■ DATA FOR PROCESSING
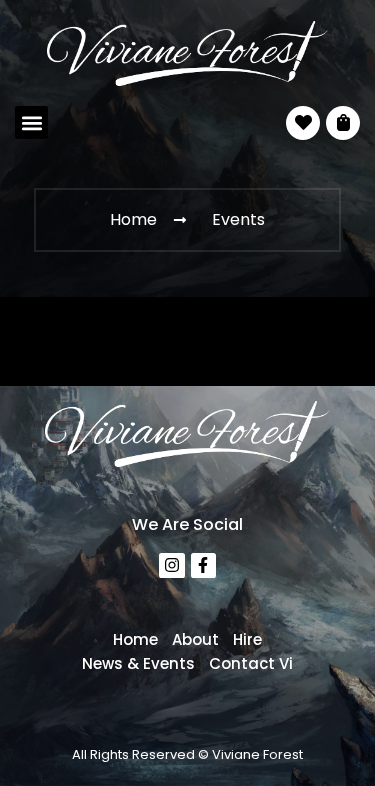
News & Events (138, 663)
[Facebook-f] (204, 566)
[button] (31, 122)
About (195, 639)
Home (135, 639)
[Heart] (303, 123)
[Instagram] (172, 566)
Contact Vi (251, 663)
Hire (247, 639)
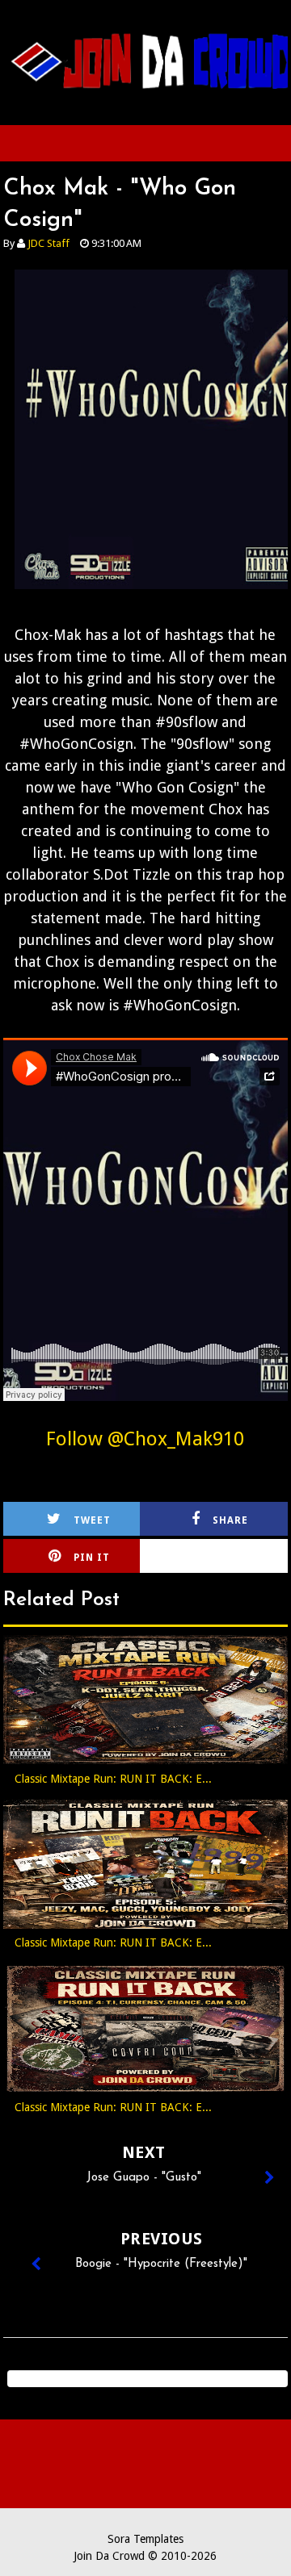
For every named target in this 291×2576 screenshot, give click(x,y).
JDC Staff (48, 243)
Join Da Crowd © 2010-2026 (145, 2555)
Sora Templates (145, 2538)
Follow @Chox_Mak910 (145, 1439)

■ TASK PROMPT
Give every record again exactly, apart from the pictures, which stay out.

■ WRITTEN SOLUTION
News & Events (138, 663)
[Facebook-f] (204, 566)
[button] (31, 122)
About (195, 639)
Home (135, 639)
[Heart] (303, 123)
[Instagram] (172, 566)
Contact Vi (251, 663)
Hire (247, 639)
For every named target in this 291×2576 screenshot, give click(x,y).
JDC Staff (48, 243)
Join Da Crowd © 2010-2026 (145, 2555)
Sora Templates (145, 2538)
Follow @Chox_Mak910 (145, 1439)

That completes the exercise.